• _Aim of the exercise_: Rewrite the listing below, swapping "pie chart" for "donut chart" and leaving everything else unchanged.

[Items listed in a dataset]
- - - - - - -
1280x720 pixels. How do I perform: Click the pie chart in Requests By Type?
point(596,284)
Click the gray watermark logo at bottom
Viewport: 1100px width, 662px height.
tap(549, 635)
- - - - - - -
• _Answer below_:
1280x720 pixels. How do I perform: Click the donut chart in Requests By Type?
point(596,284)
Click the gray watermark logo at bottom
Viewport: 1100px width, 662px height.
tap(549, 635)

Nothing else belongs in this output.